Referring now to FIG. 2, an electrical schematic of an integrated circuit memory device according to the prior art is provided. This memory device includes first and second memory cell regions 202 and 218, first and second equalization circuits 204 and 216, first and second isolation gates 206 and 214, first and second sense amplifiers 208 and 212 and a column select circuit 210 which is electrically coupled to complementary data lines IO and IOB. Peripheral circuits 220 are also provided in a second P-type well region and a second N-type well region which are electrically coupled to the ground terminal Vss and the power supply terminal Vcc, respectively. As illustrated, left and right word lines WLL and WLR, left and right equalization control signal lines PEQL and PEQR, left and right isolation control signal lines PISOL and PISOR, complementary amplifier control signal lines LA and LAB and a column select signal line CSL are provided to the memory device. Furthermore, with respect to FIG. 1, the memory cells 202 and 218, the equalization circuits 204 and 216, the isolation gates 206 and 214, the second sense amplifier 212 and the column select circuit 210 contain NMOS transistors which are all formed in the first P-type sub-well region 106. This P-type sub-well region 106 is electrically coupled to the back bias terminal Vbb. On the other hand, the first sense amplifier, which comprises PMOS transistors, is formed in the first N-type well region 104 which is electrically coupled to the power supply terminal Vcc.

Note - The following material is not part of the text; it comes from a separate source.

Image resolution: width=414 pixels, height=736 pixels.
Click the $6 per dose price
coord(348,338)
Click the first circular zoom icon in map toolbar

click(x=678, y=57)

Notwithstanding these memory devices which contain multiple well regions and sub-well regions which inhibit short channel effects, increases in integration density may lead to an undesirable increase in parasitic body effects. To inhibit such body effects, a ground voltage can be used as a substrate voltage in the peripheral circuit region instead of a negative voltage bias. However, such techniques to reduce body effects may not lead to an improvement in noise immunity.